Socially isolated individuals are also more vulnerable, notes Kiley Seymour, a neuroscientist at the University of Technology Sydney. Interacting with other people serves as a protective measure against psychosis because friends and family can provide counter-evidence to challenge delusional thoughts. For the general population without any predisposition, Seymour adds, the risk of developing psychosis from using a chatbot is no different than not using one.

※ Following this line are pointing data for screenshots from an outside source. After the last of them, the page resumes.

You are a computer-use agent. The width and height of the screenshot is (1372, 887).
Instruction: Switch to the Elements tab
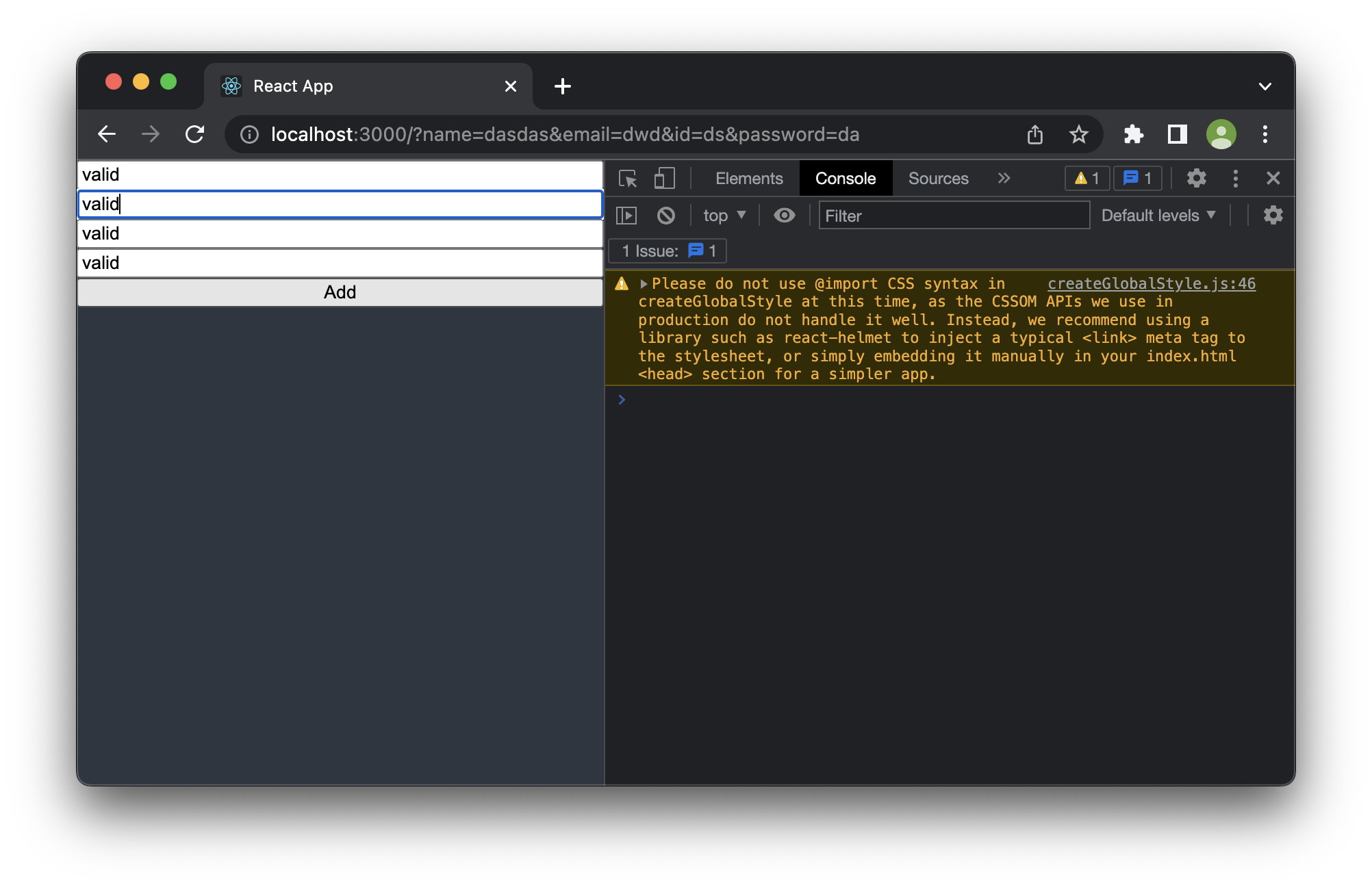748,178
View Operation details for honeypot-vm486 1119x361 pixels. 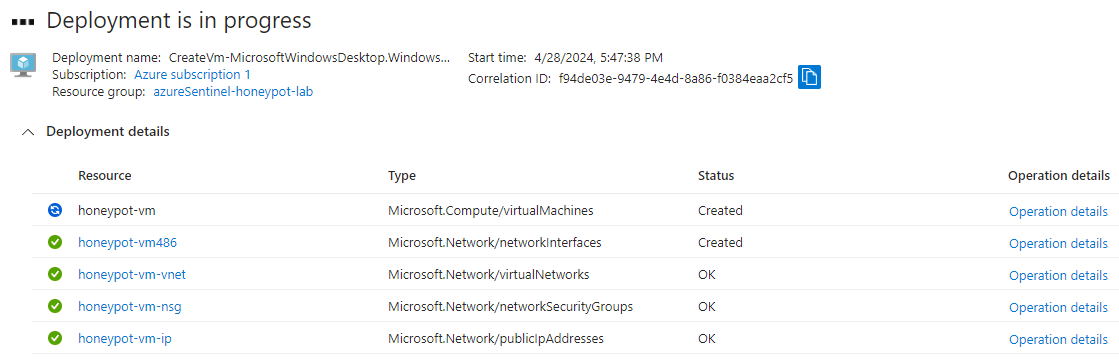tap(1058, 244)
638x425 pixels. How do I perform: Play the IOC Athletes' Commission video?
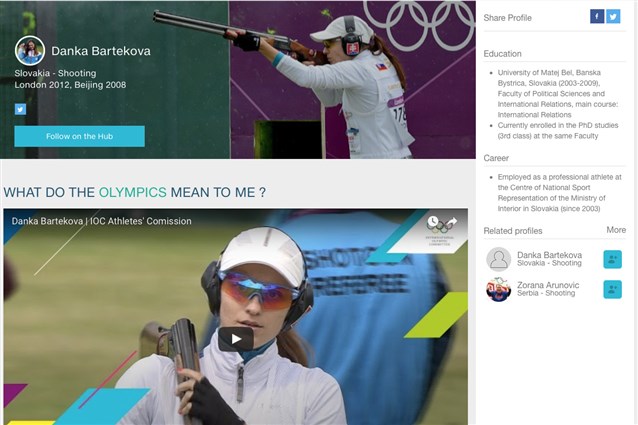coord(236,339)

The Reinforcement Loop of Delusional Beliefs

Chatbots can reinforce delusional beliefs in several ways. Their ability to recall information from conversations held months prior can make a user feel as though they are being monitored or that their thoughts are being read, especially if they don't remember sharing that information, says Seymour. This can also feed into grandiose delusions, where a user might believe they are communicating with a divine entity or have uncovered a profound truth through the chatbot.

This concern is not just theoretical. An analysis by the Wall Street Journal found numerous online conversations where chatbots validated users' mystical or delusional ideas, and in some cases, even claimed to be in contact with extraterrestrial beings.